That is a strange behavior. Please clarify the exact steps you're taking to publish, and when exactly you get taken to the web portal.
I.E In Tableau Desktop > Server > Publish workbook > etc....
do you also use the F5 within your non-prod environment? You may need to configure the reverse proxy settings. This seems vaguely familiar as we have a similar setup and doing the following helped.
tabadmin set gateway.public.host "DNS entry" that belongs to F5 and forwards traffic to TS
tabadmin set gateway.trusted "IP address of F5"
Yes the non-production environments are configured the same as production with a proxy and F5. I have compared the values for the gateway.public.host, gateway. Trusted and gateway.trusted_hosts and they have the same corresponding values in the non-prod and production environments. The public.host is referencing the dns name, the gateway.trusted is referencing the ip of the proxy (not the f5). But as I mentioned this is the same in the non prod and prod and there is no issue publishing from desktop to the non prod server, so I’m not sure if it is worth adding the ip of the F5 since this is working without it in non-prod.
One additional finding: I recently set the following wgserver.authentication.desktop_nosaml to true, and connected to the server from desktop works ok when not going through saml. So I am now am wondering if it is something with the IdP set up.
Any additional thoughts on that?
It sounds like you have the proper setup. And I don't know about SAML, so can't help you there, but it's a possibility.
Also, did you already do a tabadmin config and then a tabadmin restart within prod after you set the gateway config? This is the only other thing I can think of at this point. You may not actually need a tabadmin config, the restart might automatically handle it.

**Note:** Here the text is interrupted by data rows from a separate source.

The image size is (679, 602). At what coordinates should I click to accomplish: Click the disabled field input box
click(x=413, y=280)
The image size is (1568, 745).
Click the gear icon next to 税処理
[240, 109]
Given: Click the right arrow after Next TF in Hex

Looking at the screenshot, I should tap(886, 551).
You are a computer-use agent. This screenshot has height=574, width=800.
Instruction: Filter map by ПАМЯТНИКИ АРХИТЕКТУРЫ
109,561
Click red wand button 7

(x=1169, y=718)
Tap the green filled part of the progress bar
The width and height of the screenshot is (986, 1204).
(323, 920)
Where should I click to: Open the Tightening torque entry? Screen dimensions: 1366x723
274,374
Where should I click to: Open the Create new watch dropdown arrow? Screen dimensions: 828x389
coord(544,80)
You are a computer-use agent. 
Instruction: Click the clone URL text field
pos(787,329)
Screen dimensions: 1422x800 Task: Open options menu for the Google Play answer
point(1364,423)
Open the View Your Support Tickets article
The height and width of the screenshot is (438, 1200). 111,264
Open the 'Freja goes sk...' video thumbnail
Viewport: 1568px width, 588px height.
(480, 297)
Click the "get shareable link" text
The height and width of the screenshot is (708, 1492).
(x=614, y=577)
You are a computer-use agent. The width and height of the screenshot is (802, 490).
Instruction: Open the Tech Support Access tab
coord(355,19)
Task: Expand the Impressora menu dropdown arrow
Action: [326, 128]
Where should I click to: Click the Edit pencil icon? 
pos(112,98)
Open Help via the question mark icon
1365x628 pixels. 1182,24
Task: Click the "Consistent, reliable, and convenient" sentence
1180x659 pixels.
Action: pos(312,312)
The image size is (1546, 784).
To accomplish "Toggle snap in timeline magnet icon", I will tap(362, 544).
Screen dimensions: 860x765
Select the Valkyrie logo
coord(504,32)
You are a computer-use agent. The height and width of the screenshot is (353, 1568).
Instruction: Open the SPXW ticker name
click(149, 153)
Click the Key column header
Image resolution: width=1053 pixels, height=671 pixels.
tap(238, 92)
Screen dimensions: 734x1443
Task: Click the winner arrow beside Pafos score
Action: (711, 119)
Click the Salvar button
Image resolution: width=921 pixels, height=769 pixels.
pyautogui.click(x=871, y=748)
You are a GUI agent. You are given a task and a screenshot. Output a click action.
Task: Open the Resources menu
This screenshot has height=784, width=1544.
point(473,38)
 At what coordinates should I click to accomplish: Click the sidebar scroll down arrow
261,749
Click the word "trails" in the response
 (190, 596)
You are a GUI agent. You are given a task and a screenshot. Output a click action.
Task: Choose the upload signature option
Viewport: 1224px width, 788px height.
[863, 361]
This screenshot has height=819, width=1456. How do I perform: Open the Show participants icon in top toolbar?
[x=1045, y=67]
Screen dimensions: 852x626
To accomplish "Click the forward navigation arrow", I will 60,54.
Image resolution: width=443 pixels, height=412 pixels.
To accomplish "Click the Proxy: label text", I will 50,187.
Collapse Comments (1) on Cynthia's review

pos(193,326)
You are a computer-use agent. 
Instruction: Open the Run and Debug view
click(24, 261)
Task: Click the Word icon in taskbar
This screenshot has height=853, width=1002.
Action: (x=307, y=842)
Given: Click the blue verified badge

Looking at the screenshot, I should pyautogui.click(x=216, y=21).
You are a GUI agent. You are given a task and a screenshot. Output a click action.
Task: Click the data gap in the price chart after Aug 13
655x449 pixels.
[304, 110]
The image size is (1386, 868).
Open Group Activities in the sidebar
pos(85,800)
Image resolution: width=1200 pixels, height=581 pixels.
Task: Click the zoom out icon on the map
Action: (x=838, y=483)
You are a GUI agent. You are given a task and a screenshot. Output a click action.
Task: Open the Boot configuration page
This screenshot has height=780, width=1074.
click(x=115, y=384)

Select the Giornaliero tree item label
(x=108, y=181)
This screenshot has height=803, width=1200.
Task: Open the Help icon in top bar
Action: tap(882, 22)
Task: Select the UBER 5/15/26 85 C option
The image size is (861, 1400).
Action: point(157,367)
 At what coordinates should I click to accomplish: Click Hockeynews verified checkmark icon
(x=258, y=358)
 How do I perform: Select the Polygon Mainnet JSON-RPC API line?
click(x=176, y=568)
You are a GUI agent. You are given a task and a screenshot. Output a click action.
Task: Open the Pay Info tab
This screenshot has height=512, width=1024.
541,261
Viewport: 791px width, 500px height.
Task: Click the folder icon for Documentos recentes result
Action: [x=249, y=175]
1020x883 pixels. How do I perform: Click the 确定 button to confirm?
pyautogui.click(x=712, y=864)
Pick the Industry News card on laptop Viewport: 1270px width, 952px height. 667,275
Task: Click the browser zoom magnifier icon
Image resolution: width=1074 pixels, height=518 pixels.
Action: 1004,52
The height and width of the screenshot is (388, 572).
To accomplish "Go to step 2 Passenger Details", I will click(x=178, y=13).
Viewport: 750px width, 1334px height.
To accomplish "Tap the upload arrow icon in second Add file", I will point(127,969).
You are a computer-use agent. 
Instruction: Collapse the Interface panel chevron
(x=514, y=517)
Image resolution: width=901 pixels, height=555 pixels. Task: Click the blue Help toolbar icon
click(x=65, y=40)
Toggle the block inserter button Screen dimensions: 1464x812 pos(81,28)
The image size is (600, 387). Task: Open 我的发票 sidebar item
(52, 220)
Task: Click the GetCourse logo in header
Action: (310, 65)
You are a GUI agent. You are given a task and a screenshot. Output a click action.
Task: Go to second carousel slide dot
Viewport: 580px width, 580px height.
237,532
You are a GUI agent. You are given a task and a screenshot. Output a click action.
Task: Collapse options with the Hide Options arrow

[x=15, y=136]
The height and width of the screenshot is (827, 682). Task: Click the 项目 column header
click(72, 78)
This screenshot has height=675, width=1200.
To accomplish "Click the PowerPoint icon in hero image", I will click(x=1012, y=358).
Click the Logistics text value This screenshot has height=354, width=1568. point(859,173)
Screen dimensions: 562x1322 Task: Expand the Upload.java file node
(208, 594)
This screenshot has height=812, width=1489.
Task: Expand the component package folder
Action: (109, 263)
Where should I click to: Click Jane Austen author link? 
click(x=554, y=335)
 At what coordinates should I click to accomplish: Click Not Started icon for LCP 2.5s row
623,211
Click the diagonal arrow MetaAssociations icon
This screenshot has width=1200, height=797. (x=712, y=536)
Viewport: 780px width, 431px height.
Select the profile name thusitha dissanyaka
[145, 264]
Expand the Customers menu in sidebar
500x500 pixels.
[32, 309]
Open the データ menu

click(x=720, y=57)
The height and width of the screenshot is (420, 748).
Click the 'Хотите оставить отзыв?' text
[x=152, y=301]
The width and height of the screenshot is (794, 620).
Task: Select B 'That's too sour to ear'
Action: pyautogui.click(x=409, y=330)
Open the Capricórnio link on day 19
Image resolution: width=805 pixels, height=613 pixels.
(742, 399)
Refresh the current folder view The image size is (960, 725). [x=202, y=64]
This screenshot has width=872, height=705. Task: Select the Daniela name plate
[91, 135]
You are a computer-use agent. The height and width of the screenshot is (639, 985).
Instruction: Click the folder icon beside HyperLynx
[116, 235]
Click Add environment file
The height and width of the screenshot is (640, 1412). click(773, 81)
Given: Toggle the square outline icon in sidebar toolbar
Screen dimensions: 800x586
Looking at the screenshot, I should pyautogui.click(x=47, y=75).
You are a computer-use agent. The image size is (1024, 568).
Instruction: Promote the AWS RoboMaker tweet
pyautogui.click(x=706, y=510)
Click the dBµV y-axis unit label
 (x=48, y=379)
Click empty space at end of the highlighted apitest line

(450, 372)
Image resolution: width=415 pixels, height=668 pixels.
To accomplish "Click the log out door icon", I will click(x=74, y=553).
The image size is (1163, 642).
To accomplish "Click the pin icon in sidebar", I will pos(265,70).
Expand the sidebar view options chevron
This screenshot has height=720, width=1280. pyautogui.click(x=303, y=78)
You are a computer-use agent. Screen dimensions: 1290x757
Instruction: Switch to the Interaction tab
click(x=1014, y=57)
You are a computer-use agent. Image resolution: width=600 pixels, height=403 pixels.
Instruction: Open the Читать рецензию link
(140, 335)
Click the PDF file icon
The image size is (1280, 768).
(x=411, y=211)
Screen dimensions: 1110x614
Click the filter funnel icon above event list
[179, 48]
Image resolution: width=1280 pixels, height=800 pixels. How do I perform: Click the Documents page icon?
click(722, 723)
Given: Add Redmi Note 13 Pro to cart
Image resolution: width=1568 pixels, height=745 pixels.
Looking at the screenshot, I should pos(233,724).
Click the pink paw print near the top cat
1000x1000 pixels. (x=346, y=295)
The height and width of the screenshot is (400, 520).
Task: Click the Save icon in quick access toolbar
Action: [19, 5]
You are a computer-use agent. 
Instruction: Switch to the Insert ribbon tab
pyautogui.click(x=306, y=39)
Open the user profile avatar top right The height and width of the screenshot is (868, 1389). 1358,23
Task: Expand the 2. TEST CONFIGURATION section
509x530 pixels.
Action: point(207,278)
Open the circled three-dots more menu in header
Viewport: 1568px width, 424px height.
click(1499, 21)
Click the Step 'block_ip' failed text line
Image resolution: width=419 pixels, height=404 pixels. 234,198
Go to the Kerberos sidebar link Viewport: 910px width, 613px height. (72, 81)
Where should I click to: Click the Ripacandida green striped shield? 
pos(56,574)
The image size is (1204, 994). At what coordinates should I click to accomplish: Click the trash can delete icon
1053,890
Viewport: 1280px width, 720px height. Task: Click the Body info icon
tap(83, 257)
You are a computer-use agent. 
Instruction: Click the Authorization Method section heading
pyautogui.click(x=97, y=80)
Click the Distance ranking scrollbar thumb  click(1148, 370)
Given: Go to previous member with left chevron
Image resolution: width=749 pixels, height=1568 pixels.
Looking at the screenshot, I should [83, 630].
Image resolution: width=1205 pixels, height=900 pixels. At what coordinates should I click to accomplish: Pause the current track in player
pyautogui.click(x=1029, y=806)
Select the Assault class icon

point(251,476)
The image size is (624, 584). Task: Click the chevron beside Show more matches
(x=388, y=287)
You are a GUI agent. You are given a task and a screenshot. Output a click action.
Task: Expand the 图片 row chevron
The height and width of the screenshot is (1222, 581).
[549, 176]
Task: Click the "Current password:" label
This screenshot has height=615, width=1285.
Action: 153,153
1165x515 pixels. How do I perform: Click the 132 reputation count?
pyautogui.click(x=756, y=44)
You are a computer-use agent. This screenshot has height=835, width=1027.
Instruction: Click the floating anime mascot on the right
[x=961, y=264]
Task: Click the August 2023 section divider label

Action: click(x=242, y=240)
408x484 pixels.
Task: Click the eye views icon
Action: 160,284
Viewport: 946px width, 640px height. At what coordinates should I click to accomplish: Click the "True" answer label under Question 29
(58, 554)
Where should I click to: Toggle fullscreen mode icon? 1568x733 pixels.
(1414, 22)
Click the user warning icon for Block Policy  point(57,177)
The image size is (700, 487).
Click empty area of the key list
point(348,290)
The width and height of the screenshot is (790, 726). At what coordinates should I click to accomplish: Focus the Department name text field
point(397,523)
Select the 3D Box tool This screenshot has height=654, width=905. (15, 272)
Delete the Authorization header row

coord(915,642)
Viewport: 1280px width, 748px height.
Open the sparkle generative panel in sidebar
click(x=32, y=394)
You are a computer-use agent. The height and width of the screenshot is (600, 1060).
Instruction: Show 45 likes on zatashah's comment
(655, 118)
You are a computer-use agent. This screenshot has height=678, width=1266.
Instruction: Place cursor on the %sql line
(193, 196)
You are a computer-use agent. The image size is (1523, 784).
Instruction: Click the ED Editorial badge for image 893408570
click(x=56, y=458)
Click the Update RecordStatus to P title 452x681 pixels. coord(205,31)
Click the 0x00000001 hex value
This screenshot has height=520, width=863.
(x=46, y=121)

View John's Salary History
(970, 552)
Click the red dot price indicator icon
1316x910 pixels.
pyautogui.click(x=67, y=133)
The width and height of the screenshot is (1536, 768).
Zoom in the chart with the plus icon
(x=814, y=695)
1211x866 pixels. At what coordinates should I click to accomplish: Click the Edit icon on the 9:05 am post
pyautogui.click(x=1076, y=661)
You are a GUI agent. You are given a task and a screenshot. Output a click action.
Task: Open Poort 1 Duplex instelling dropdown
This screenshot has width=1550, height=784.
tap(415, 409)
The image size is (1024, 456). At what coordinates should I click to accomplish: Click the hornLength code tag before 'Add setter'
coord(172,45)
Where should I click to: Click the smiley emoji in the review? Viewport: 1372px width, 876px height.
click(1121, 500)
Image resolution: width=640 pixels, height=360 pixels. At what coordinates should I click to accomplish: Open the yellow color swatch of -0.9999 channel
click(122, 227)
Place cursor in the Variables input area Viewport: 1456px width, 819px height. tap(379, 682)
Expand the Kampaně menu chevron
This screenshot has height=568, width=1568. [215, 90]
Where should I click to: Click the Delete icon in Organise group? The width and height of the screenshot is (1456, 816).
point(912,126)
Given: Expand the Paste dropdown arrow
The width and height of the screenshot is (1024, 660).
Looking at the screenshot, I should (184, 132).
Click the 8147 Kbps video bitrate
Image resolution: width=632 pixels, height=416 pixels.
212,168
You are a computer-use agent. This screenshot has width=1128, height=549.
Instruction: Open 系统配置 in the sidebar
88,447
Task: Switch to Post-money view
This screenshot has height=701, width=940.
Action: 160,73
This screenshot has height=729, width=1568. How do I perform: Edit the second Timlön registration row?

Were you able to fix the issue?
I am double checking our department's settings also because some local users are getting this localhost error on Tableau desktop. Unable to Connect to Published Data Sources When Opening a Workbook Downloaded from Tableau Server | Tableau Software .
I am in the process of comparing our Tableau Dev, QA and Prod server's configuration to make sure they are correct. And seeing if the F5 is setup the same way for them all.
Have you tried publishing from another computer?
Have you tried publishing from another location?
Have you tried enabling VPN and then publishing from Tableau Desktop?
Have you tried switching to hard wired LAN or changing the Wifi that it connects to?
What port are you using for Tableau Desktop? Is it the default one or custom?
Are you allowing that port traffic on the newly built Tableau server?
What subnet is your computer on in relation to the new Tableau server?
In relation to the old Non-production servers?
Is the new Tableau Production server in a different or new Security zone?
wgserver options start to be deprecated in newer versions but consider these also:
-Do you have the F5 address and the self ip of that f5 in wgserver.trusted_hosts?
To rule out or troubleshoot network/ firewall issues try these steps after opening Accessories --> Command Prompt from your Windows machine or Terminal from you Mac box:
- Can you ping the ip address of your Tableau Prod server( the Windows server address)?
- Can you ping the ip address of the F5 address for the server?
- Can you TRACERT or traceroute your F5 address and/or the Windows server address?
Does it reach these Ok? Does it miss any hops?
When you load and use the Tableau server in the web browser do you get any cert errors?
Random shot in the dark...you said this doesn't repro in Dev, right? Is this intermittent between users? Any chance the SAML config was just copied over directly from Dev and the return address for the IdP wasn't changed to the Prod server? I'm guessing some users are being authenticated in Dev and then when they try to log into Prod, they are getting some confusing SAML responses and logging in the users before presenting the authentication window. This feels like a trusted ticket issue.
The issue ended up being an issue with the prod idp instance. We were using siteminder and for some reason it was not maintaining the relay state. A patch was applied to the siteminder prod and it resolved the issue.